Shine A Light

Your 10 year old is locked up overnight in a police cell. All right?

Across England and Wales children are being locked up overnight in police cells in very large numbers. The Howard League has persuaded some senior police officers that it's not all right.

Andrew Neilson
24 October 2013

We have come a long way. Only a few years ago, police forces were being encouraged to arrest as many troublesome children as possible, and they were celebrated when they did. 

This week, however, some of the highest-ranking officers in the country have had their heads turned by a report by the Howard League for Penal Reform which calls for an entirely different approach – an end to the overnight detention of under-18s in police cells. (PDF here)

Avon and Somerset Chief Constable Nick Gargan told more than 7,000 Twitter followers that the document was ‘powerful’. His counterpart in Cleveland, Jacqui Cheer – the Association of Chief Police Officers' lead on children and young people – went to Westminster to address MPs on its key findings. Other chief constables have written to the Howard League to respond. We sense a welcome change of direction.
The Howard League sent a Freedom of Information request to each police service in England and Wales, asking how many children aged 17 and under had been detained overnight during 2010 and 2011. Some of the largest police services were unable to supply figures. The total number recorded was still remarkably high. At least 45,311 children had been locked up overnight in 2010 and 40,716 in 2011. To put it another way, that's almost 800 children per week.

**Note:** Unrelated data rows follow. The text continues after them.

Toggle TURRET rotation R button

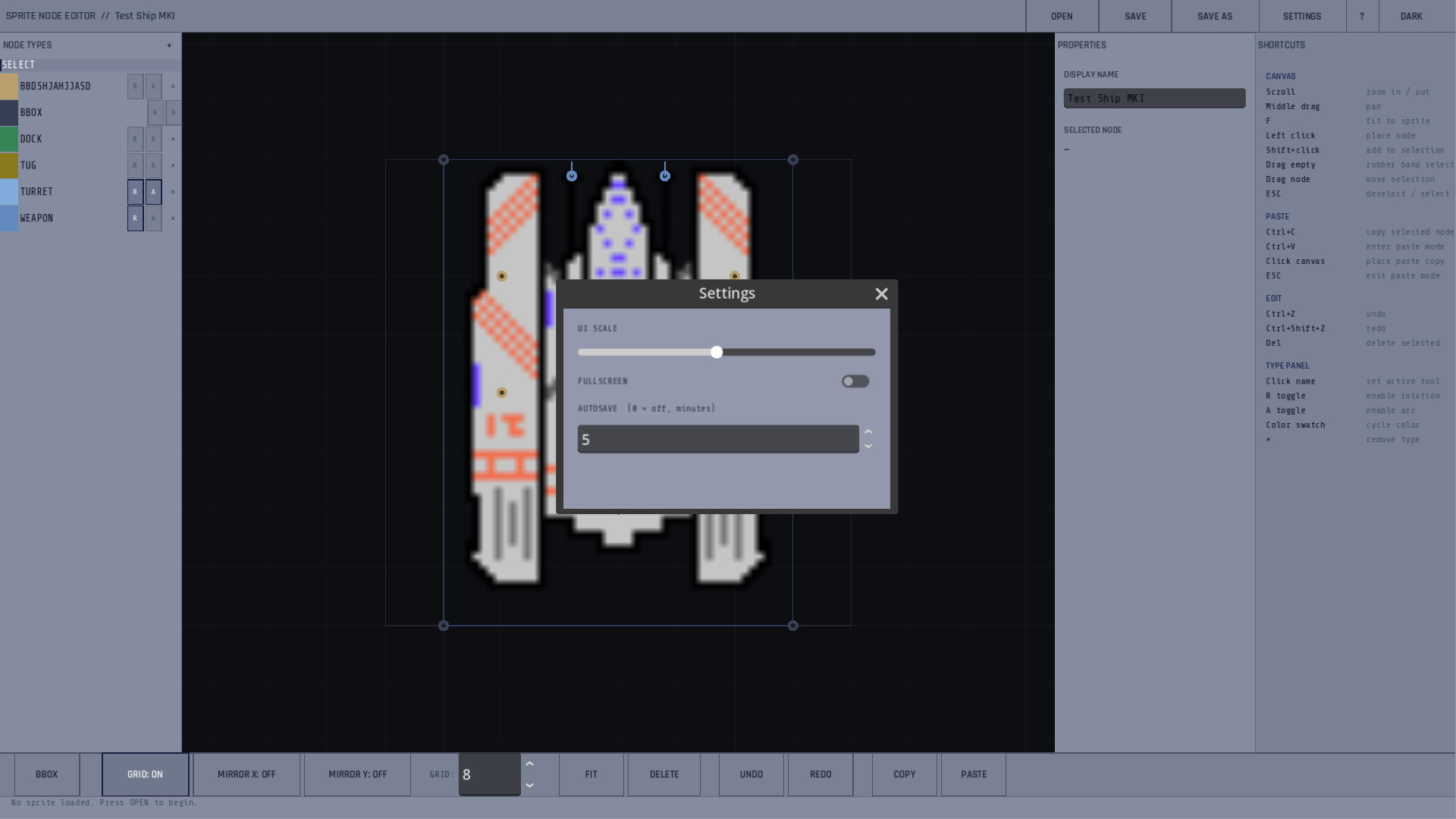pyautogui.click(x=135, y=192)
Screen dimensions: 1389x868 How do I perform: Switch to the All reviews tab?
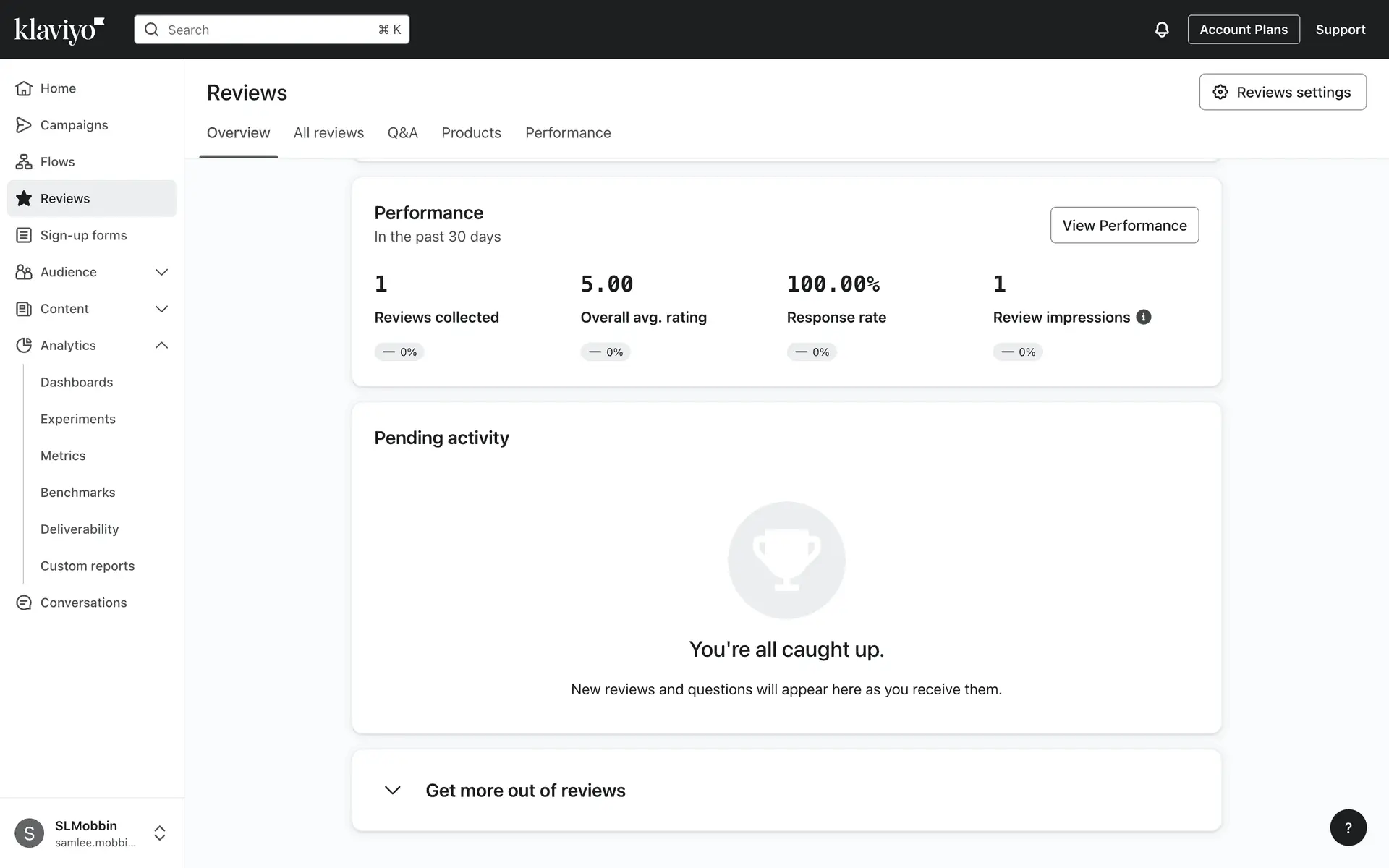coord(328,133)
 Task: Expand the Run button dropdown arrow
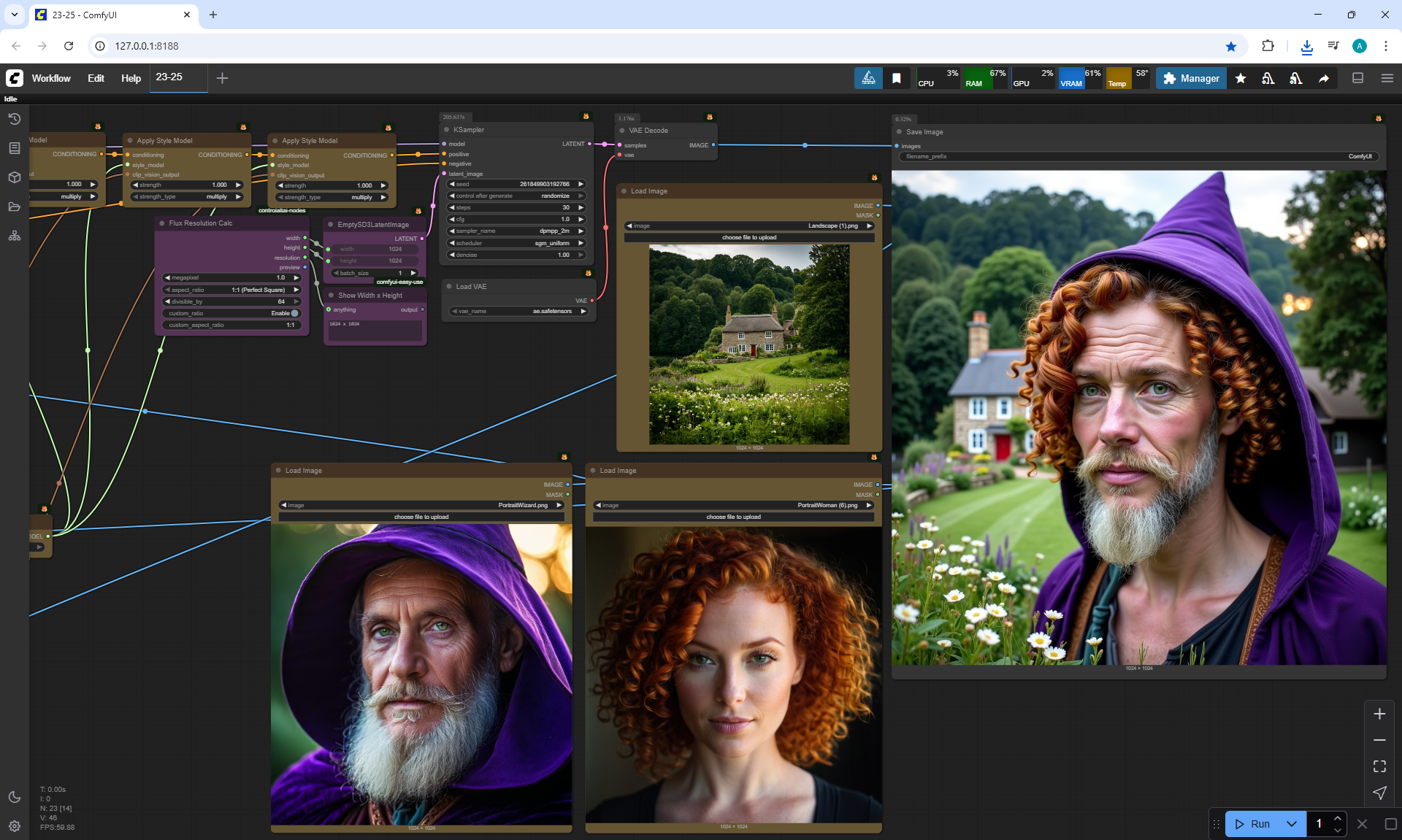pos(1292,824)
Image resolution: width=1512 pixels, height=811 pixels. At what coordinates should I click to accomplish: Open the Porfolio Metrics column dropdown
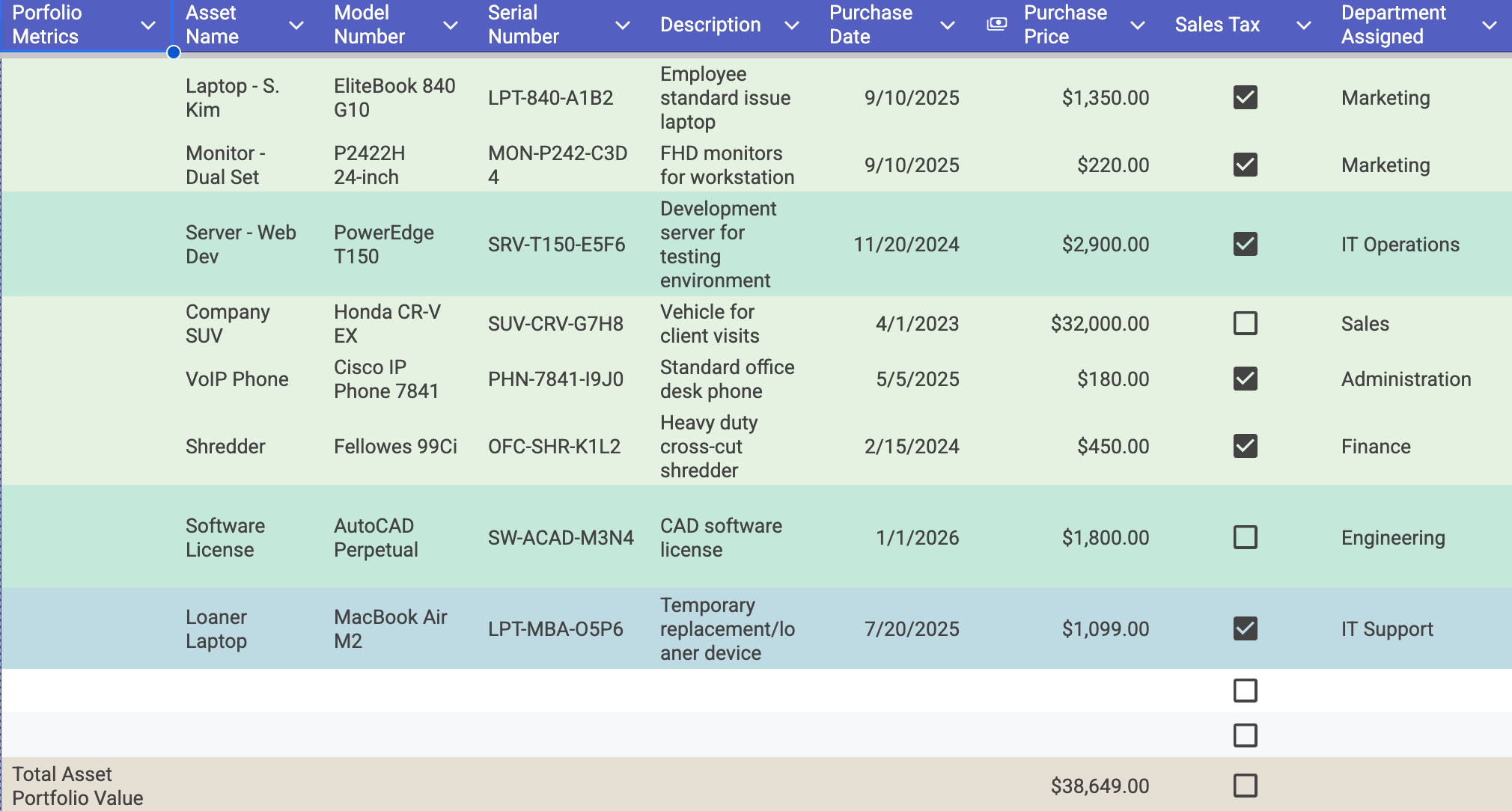(x=148, y=25)
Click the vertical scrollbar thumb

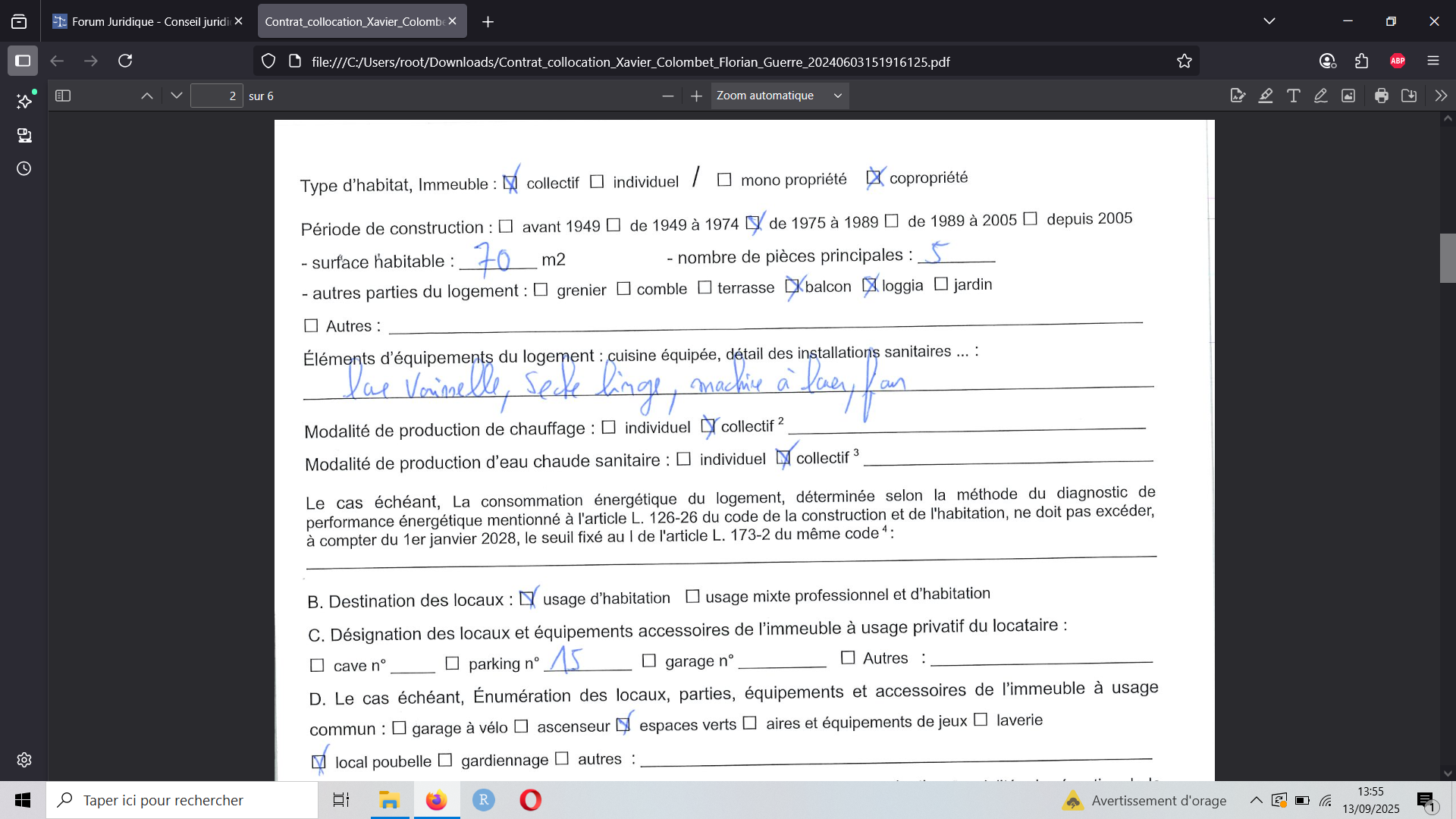[x=1447, y=258]
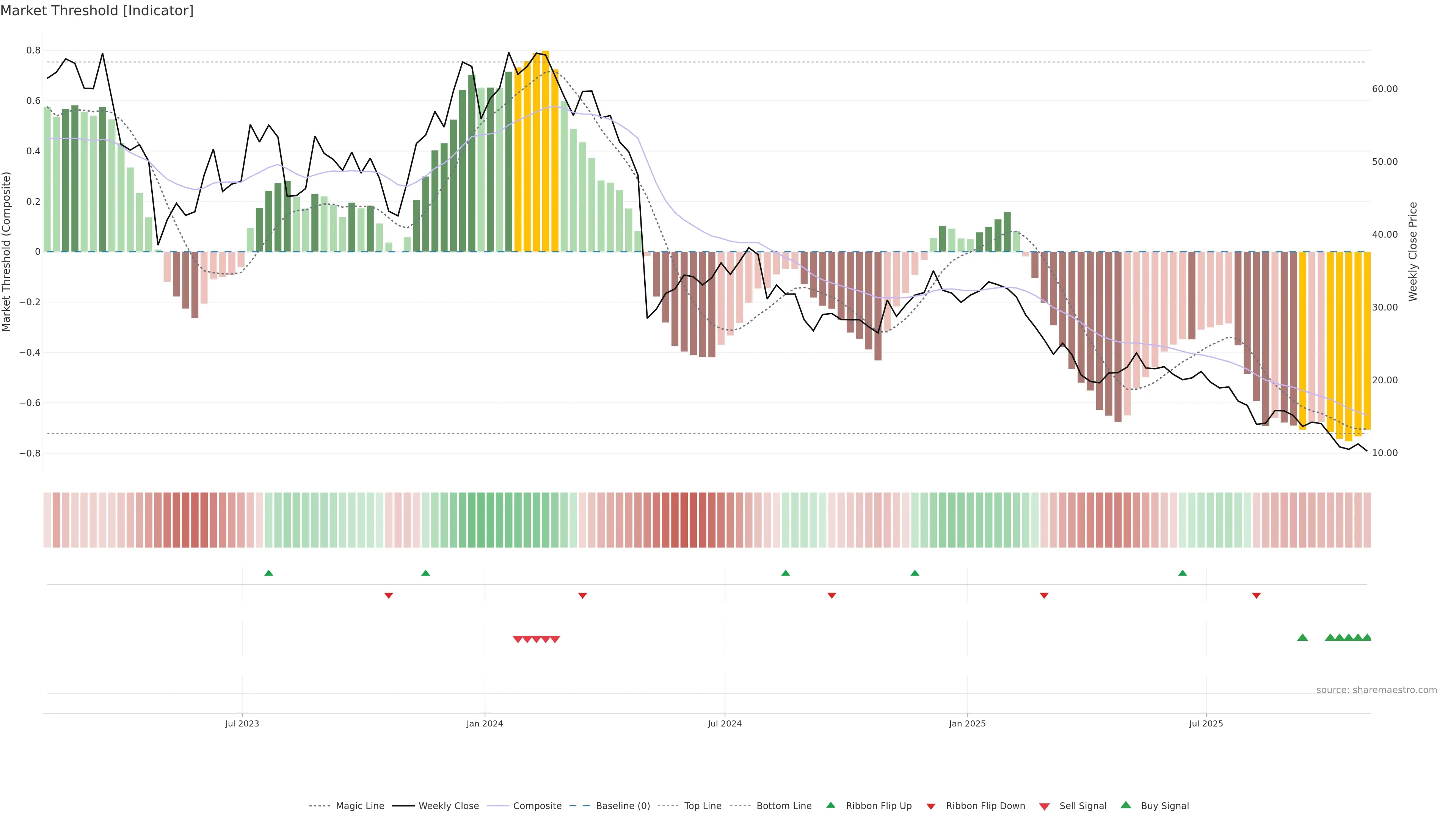Click the Market Threshold [Indicator] title
The height and width of the screenshot is (819, 1456).
point(97,11)
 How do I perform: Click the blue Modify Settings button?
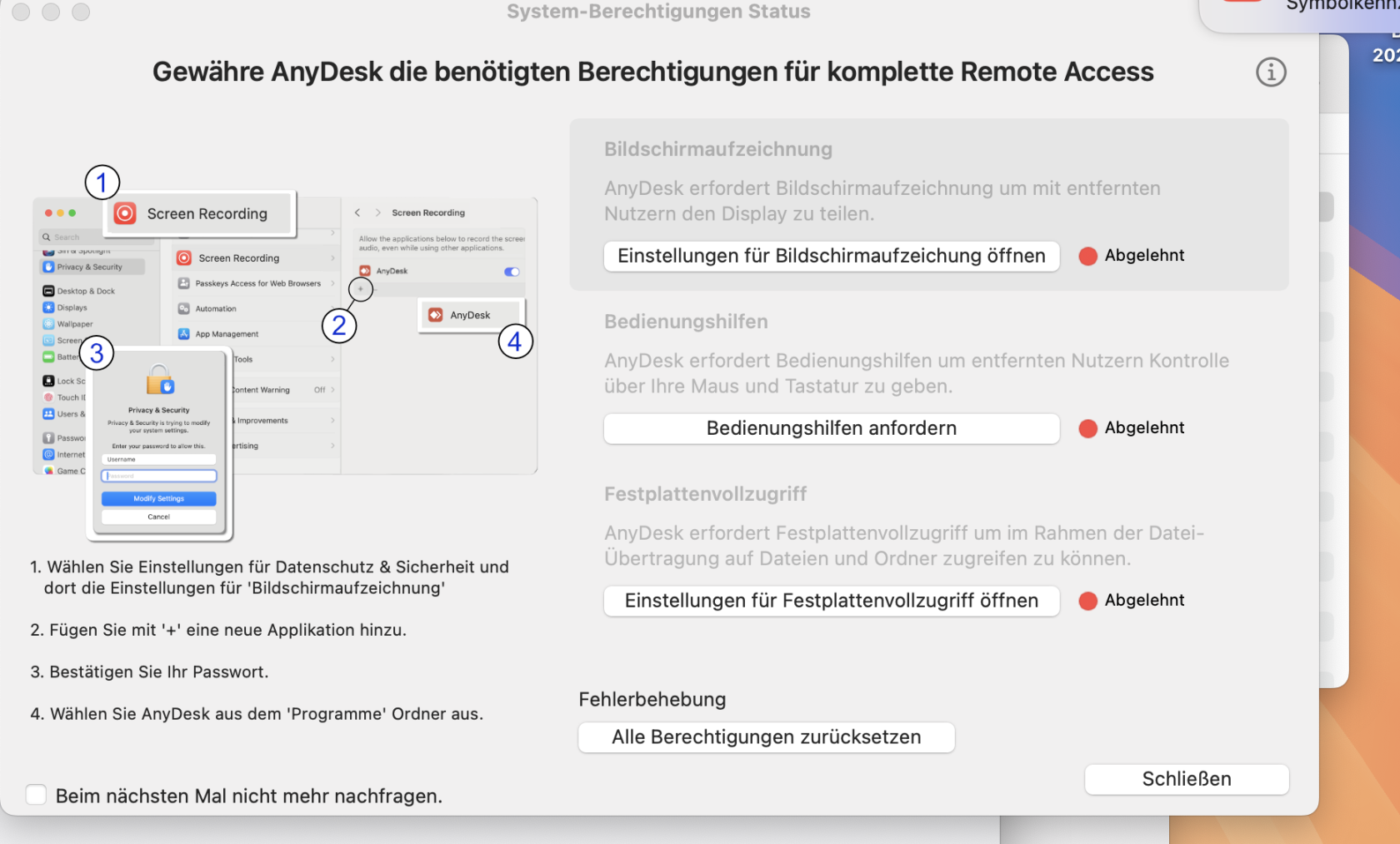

Apparently 27 per cent of the two-year total was of black and minority ethnic children, and 15 per cent of all the children were girls.

Spending a night in police custody can be a worrying, frightening and intimidating experience for anyone, never mind children. And some of the detainees in these cases are very young indeed.
Almost 400 of those children detained in 2010 and 2011 were aged 11 or younger. It is hard to believe that these detentions were unavoidable.
Very few children arrested will pose a risk of serious harm to the public. Most could be returned home immediately and asked to attend the police station the following morning if necessary.

The Howard League found that some children were being detained overnight because their parent or guardian had refused to attend the police station or were unable to pick up their child, sometimes because they had other children to care for at home.
Some police services failed to make reasonable attempts to contact parents or guardians or ensure they were able to come to the police station to take their child home.
In 2011, a Criminal Justice Joint Inspection report, Who’s Looking Out For The Children?, highlighted the case of a 15-year-old boy who had been detained overnight in police custody. There was no evidence that his mother had been notified. Cases such as this illustrate that there is confusion about the Police and Criminal Evidence Act 1984 (PACE) code of practice and restrictions on interviewing children.
The inspection found that children arrested late at night were routinely put in cells to sleep until the morning, when staff would deal with them. This might comply with PACE legislation – during any investigation, a detainee must be allowed at least eight hours’ rest within a 24-hour period. But it is not in the best interests of the child.
Secure accommodation ought to be requested only for those children who pose a ‘risk to the public of significant harm’, but the review found that this condition was not always applied and staff found the relevant legislation unclear and confusing.
Only on rare occasions, if they are vulnerable or have no home to return to, should children be placed in the care of the local authority. They should not be detained because of delays in procedures, staffing issues or to fit the routine of the custody suite.
Children should be transferred to local authority care only if they have been charged with a serious violent or sexual offence and pose a continuing risk to the public. This is likely to be only a handful of cases.
Whatever the situation, a police cell is not an appropriate place for a child to be at night. Too often, children are being locked up overnight for police officers' convenience, rather than because they pose a risk or are likely to abscond.
Recent inspection reports only emphasise the point. A report on police custody suites in Staffordshire, published last year by HM Inspectorate of Constabulary and HM Inspectorate of Prisons, provides as good an example as any.
One passage reads: “Custody sergeants at Stoke told us that juveniles were mainly located on E wing. However, on one day during the inspection a 13-year-old was taken to a cell on B wing because the custody sergeant who had booked him in was responsible for that wing and wished to continue to oversee the juvenile while he was in custody. The juvenile refused to go into the cell on B wing and was finally located in a holding room in front of the custody desk. When we spoke to him, he told us he was afraid of being left in a cell on his own and preferred to be in the holding room in view of staff."
The Inspectors went on: “We were concerned that the custody sergeants did not take this action in the first instance, given the detainee’s age and reluctance to be placed in a cell.”

Working with children in these circumstances can be a complex challenge, and the Howard League has recommended that custody sergeants, police constables and civilian detention officers should be given specific training.
But ultimately, it is parents, not police, who should be taking responsibility for their children.